• _TASK A_: From the essay on AI-generated code, list everything it says the AI agent wrote in the production code.
• _TASK B_:
For the essay on AI-generated code, decide whether each statement agrees with it, and back each yes or no with the essay's deciding words:
(i) The essay gives a count of 351 pull requests between October and March.
(ii) The grandmother cooked in her Queens kitchen for thirty years.
(iii) The grandmother's food was good because she was a genius.

• _DOCUMENT PASSAGE_:
What six months of AI-generated code taught me about plumbing
I haven’t written a line of code in six months.
That’s not exactly true. I’ve written configuration files. Instruction documents. Shell scripts that check whether an AI agent did what I asked. Rules about TypeScript, rules about security, rules about whether a button should be a Server Component or a Client Component. Reviews of reviews of code I didn’t write.
But the actual production code — none of it. An AI agent called Claude Code wrote every line. Three hundred and fifty-one pull requests between October and March. Every component, every hook, every edge function, every test. I just told it what to build.
The interesting part isn’t the AI. The interesting part is the plumbing.
My grandmother had a kitchen in Queens. Small. The counters were that flecked Formica you don’t see anymore. She cooked in that kitchen for forty years and the food was always good. Not because she was some kind of genius. Because the kitchen worked. Everything was where it needed to be. The knives were sharp. The stove worked right. She’d spent decades arranging things so the cooking part was easy.

• _GIVEN DATA_:
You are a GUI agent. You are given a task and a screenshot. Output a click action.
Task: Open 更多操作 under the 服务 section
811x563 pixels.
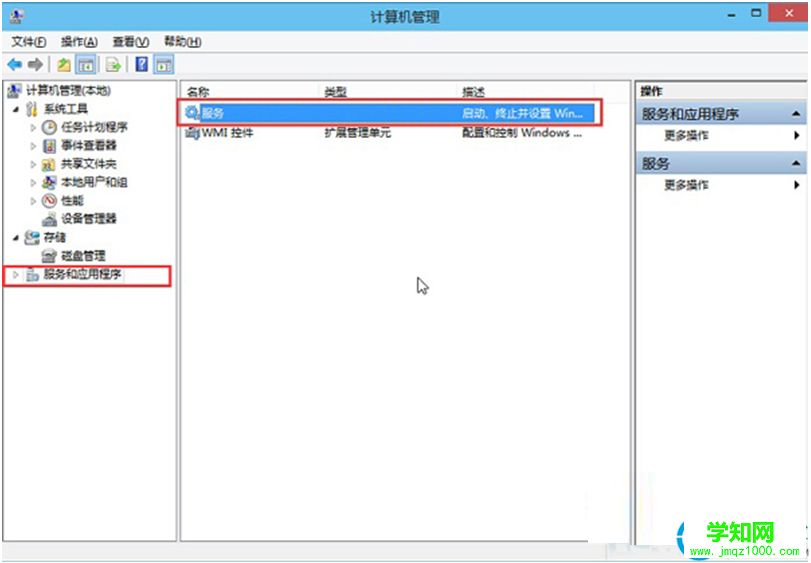click(x=686, y=185)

• _PROBLEM SOLUTION A_: Every component, every hook, every edge function, and every test.

• _PROBLEM SOLUTION B_:
(i) Yes: "Three hundred and fifty-one pull requests between October and March."
(ii) No: "She cooked in that kitchen for forty years and the food was always good."
(iii) No: "Not because she was some kind of genius. Because the kitchen worked."